S1, performing a micropores treatment on a metal substrate to obtain the metal substrate having micropores on a surface of the metal substrate; and printing thermal sublimation ink onto thermal sublimation paper according to a desired graph-text shape;

S2, matching and attaching the graph-text on the thermal sublimation paper to the surface of the metal substrate;

S3, heating the thermal sublimation ink to cause the thermal sublimation ink to enter the micropores on the surface of the metal substrate, so as to form the decorative graph-text;

S4. removing the thermal sublimation paper and sealing pores, thereby obtaining the metal article having the decorative graph-text.

6. The preparation method according to claim 5 further comprises, before step S3, placing the metal substrate to which the thermal sublimation paper is attached into a sealing apparatus and vacuuming the sealing apparatus.

7. The preparation method according to claim 5, wherein the method of the micropores treatment is one or two combination treatment methods selecting from phosphating treatment, silanization treatment, anodizing treatment, and etching treatment.

8. The preparation method according to claim 5, wherein the micropores have a D50 from 1 nm to 100 μm.

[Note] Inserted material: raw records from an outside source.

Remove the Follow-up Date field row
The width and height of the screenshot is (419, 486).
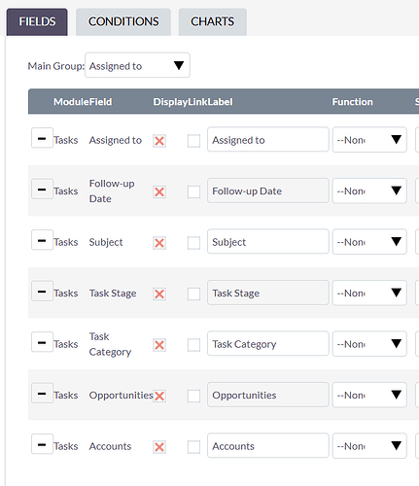pos(42,190)
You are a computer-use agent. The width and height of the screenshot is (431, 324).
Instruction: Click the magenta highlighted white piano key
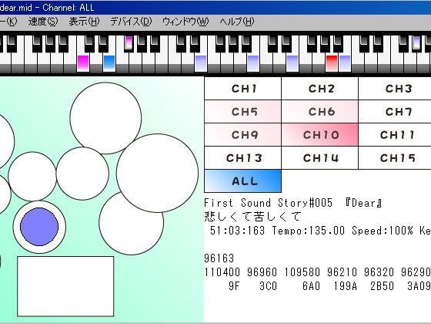tap(83, 63)
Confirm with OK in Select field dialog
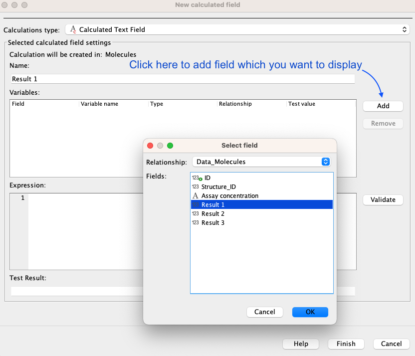 click(x=310, y=312)
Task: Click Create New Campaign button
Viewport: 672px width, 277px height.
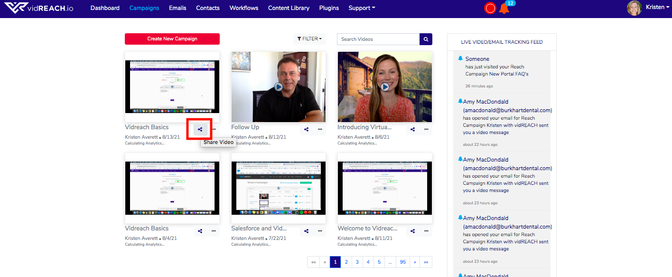Action: coord(172,39)
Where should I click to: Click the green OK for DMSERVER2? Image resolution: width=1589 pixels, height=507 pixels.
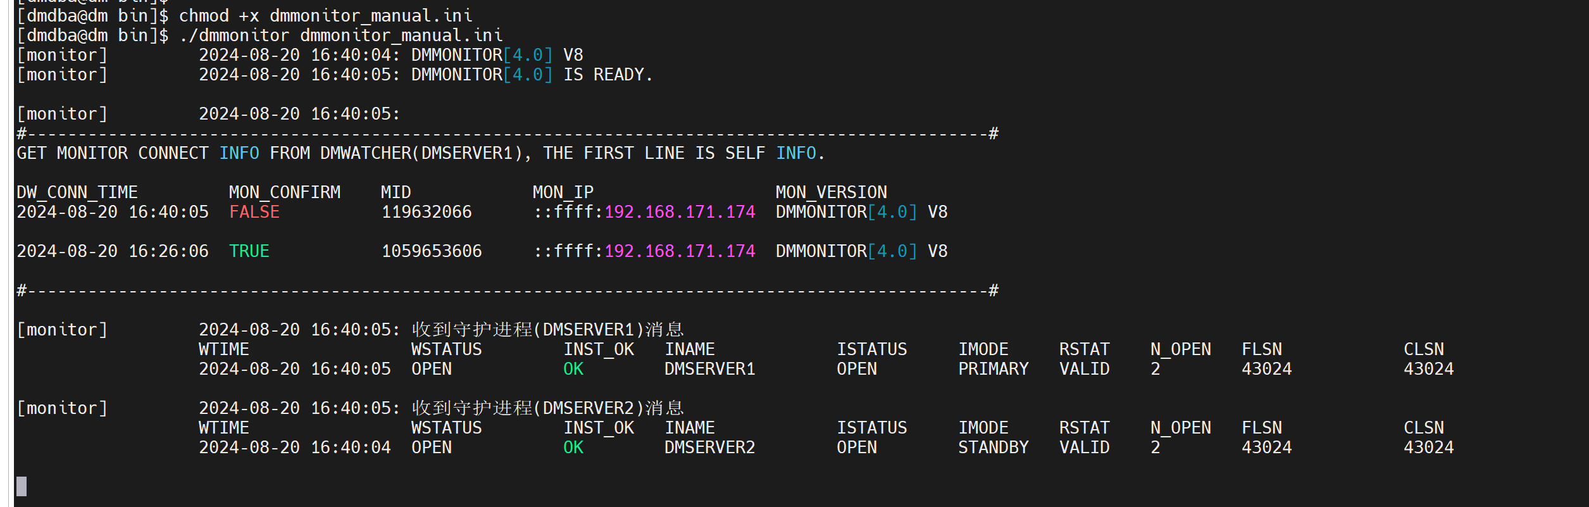click(573, 448)
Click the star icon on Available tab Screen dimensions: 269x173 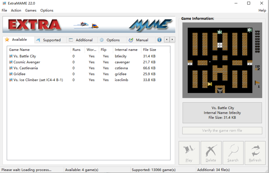pyautogui.click(x=7, y=40)
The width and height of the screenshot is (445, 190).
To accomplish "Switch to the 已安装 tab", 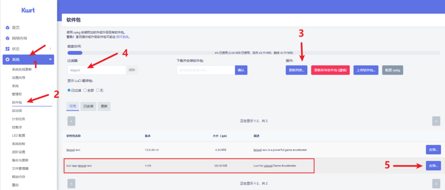I will (x=89, y=106).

9. The preparation method according to claim 5, wherein the micropores have a depth from 10 nm to 100 μm.

10. The preparation method according to claim 6, wherein the method for heating the thermal sublimation ink in step S3 is to bake the sealing apparatus, wherein the baking temperature is 80° C.-240° C., and the baking time is 2-360 minutes.

11. The preparation method according to claim 5, wherein the method for sealing pores is sealing pores with water or a sealing agent.

12. The preparation method according to claim 5 further comprising an oven-drying step after subjecting said metal substrate to said micropores treatment, wherein the oven-drying temperature is 80-100° C.

13. The preparation method according to claim 5, wherein the metal substrate is one of an aluminum alloy, stainless steel, and a magnesium alloy.

14. A metal article having decorative graph-text prepared by the preparation method according to claim 5.

15. The metal article according to claim 2, wherein the micropores have a depth from 10 nm to 100 μm.

16. The metal article according to claim 2, wherein the metal substrate is one of an aluminum alloy, a stainless steel, and a magnesium alloy.

17. The metal article according to claim 3, wherein the metal substrate is one of an aluminum alloy, a stainless steel, and a magnesium alloy.

18. The preparation method according to claim 6, wherein the method of the micropores treatment is one or two combination treatment methods selecting from phosphating treatment, silanization treatment, anodizing treatment, and etching treatment.

19. The preparation method according to claim 6, wherein the micropores have a D50 from 1 nm to 100 μm.

20. The preparation method according to claim 7, wherein the micropores have a D50 from 1 nm to 100 μm.